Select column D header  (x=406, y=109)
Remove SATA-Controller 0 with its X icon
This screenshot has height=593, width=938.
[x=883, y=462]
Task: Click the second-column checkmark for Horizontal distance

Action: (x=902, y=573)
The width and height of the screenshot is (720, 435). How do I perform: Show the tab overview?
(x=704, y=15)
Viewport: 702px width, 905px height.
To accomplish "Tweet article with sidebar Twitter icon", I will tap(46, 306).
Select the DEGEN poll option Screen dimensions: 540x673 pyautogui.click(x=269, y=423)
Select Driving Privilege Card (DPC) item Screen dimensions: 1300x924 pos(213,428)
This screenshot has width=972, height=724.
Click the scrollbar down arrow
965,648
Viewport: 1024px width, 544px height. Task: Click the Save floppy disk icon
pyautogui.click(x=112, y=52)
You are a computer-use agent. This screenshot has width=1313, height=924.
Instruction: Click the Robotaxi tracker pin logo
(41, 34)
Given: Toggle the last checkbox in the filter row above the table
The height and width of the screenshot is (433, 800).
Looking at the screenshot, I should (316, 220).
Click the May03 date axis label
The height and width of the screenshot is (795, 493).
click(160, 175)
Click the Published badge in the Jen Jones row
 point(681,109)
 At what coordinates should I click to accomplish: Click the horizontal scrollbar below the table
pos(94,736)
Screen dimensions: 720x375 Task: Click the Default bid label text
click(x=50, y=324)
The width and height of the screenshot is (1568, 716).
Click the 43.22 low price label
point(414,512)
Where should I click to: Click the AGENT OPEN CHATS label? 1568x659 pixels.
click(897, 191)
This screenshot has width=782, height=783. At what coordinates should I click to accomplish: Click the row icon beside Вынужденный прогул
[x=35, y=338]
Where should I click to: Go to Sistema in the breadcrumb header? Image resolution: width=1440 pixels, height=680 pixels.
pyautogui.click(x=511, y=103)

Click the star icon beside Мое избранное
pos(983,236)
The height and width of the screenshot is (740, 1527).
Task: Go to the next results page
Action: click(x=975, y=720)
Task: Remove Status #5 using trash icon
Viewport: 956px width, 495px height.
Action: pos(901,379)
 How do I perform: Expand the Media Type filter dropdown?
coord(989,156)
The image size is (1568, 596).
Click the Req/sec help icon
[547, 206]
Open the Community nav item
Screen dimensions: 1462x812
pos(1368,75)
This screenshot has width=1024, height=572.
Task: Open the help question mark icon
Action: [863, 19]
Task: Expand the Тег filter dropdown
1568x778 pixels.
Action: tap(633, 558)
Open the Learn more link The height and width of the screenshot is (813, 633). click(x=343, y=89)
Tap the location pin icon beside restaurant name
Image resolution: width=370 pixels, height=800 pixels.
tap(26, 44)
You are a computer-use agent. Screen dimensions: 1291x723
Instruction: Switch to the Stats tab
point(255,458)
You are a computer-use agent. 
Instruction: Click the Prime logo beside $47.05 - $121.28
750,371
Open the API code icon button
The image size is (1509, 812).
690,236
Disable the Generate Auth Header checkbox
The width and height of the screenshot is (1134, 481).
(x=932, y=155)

§ **Work instruction**
Report how many lines in the data include the string "computer", giving nothing but that number.

§ **Response for this exercise**
3